Overview
- Locale: Kyiv, Ukraine

Service
- Type: Rapid transit
- System: Kyiv Metro
- Operator(s): Kyivskyi Metropoliten

History
- Opened: Under Construction

Technical
- Track gauge: 1,520 mm (4 ft 11+27⁄32 in)

= Podilsko–Vyhurivska line =

Future metro line in Kyiv, Ukraine

The Podilsko–Vyhurivska line (Подільсько-Вигурівська лінія) formerly the Podilsko–Voskresenska line (Подільсько-Воскресенська лінія) will be the fourth addition to the Kyiv Metro system in Kyiv, Ukraine. Presently under construction, when finished, it will contain 18 stations and be approximately 20 kilometers long. This line will serve as an important relief for existing and over-stretched transfer points. The first segment is due to open after 2022, with the project being fully completed by 2030. This line is colored orange on the maps.

==Plan and construction==
Like most Kyiv Metro lines, it will open in a set of stages.

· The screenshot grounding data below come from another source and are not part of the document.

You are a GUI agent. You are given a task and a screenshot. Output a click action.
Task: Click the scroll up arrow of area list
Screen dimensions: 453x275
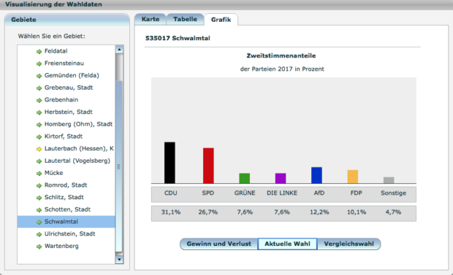(119, 50)
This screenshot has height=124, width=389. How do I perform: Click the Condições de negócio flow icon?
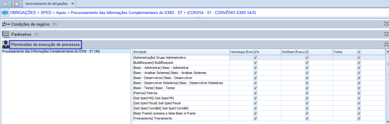point(6,24)
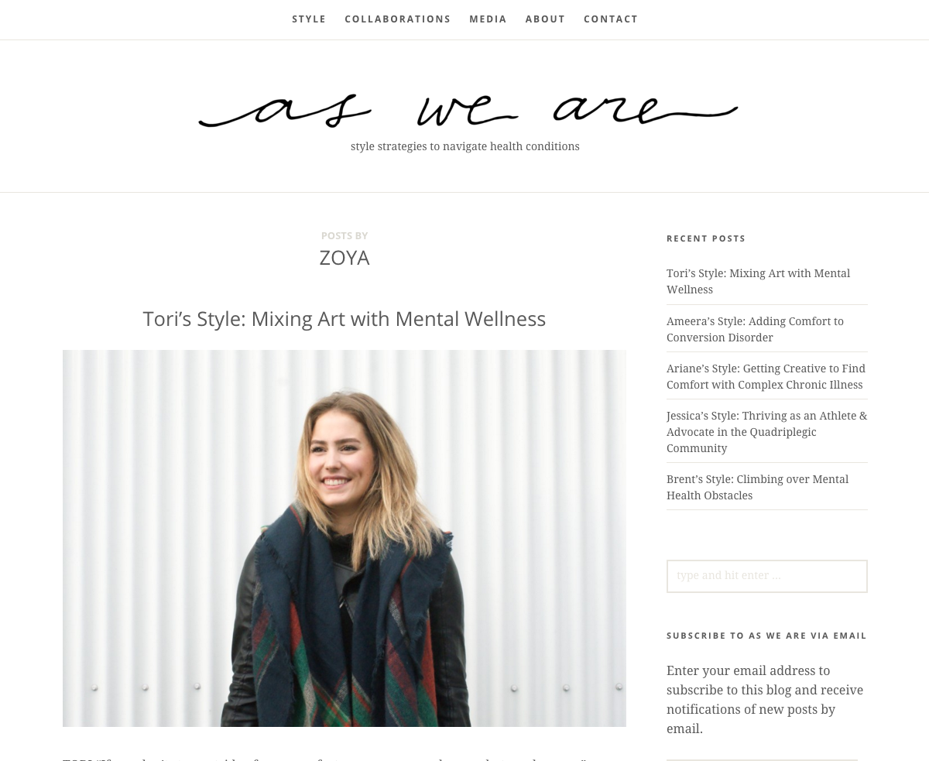Read Jessica's Style: Quadriplegic Community post
Viewport: 929px width, 761px height.
click(766, 432)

The first is planned to be a three-station deep-level segment which will run from the existing Vokzalna station of the Sviatoshynsko–Brovarska line northwards to Hlybochytska. This will be a transfer to the Lukianivska station on the Syretsko–Pecherska line. The second segment will then continue eastwards to the Podil region of Kyiv and across the Dnieper River on a combined automobile bridge through Trukhaniv Island, and into the northern left-bank districts. Most of the second segment's stations will be shallow-level or elevated.

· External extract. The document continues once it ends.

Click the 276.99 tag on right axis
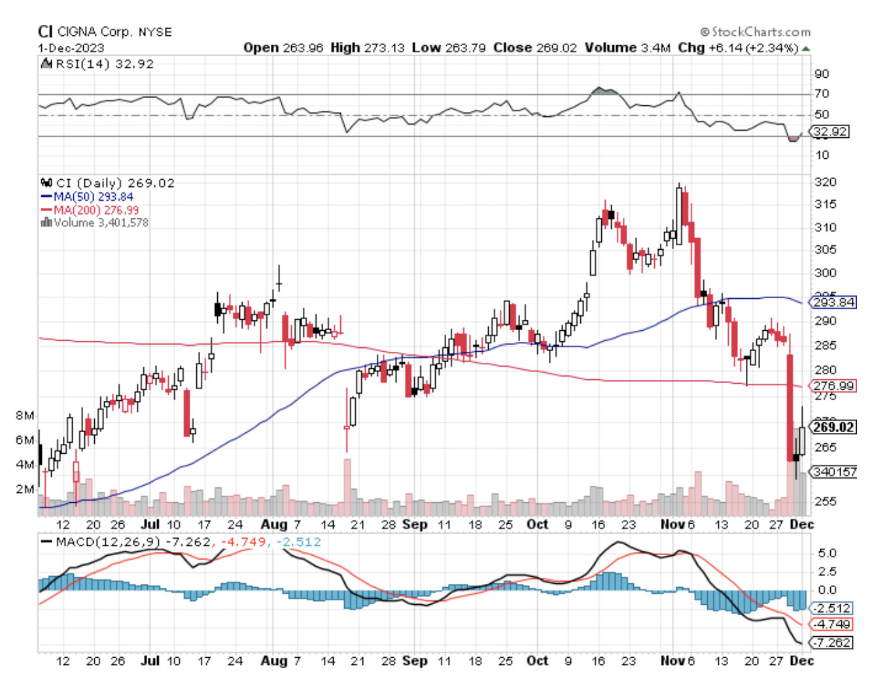 click(833, 386)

Even though the Vokzalna-Hlybochytska segment is planned to open first, it is also likely that the first stage segments described above will open in the opposite order. This is because at present the new bridge, currently under construction, is of top importance to relieve automobile congestion. However, in doing so, the already laiden Kurenivskyi radius of the Obolonsko–Teremkivska line, on which carries the passengers from the Obolon district, will now add those traveling to and from Troieshchyna. The two districts are largest in Kyiv, and there are serious concerns about the older line being able to handle the new increase in the passenger load; thus it is more likely that the whole first stage will open simultaneously.

==Opening schedule==
Two subsequent extensions will follow the first stage. The first one will be the Voskresenky radius to the southwest, with five stations. It will continue the line from the Railway station through the Solomianskyi District all the way across to the Kyiv International Airport at Zhuliany and the residential districts on the circular highway. The northeastern extension is slightly more complex, as the line will split. The first branch will continue east with two stations to Bratislavska, parallel with the existing Sviatoshynsko–Brovarska line. The second, northern branch will annex the whole of Kyiv fast tram's #2 route, converted it to Metro standards. It is expected that the branch system will be in operation until the future Livoberezhna line will take the northern branch off the Podilsko-Vyhurivska in mid-2030s.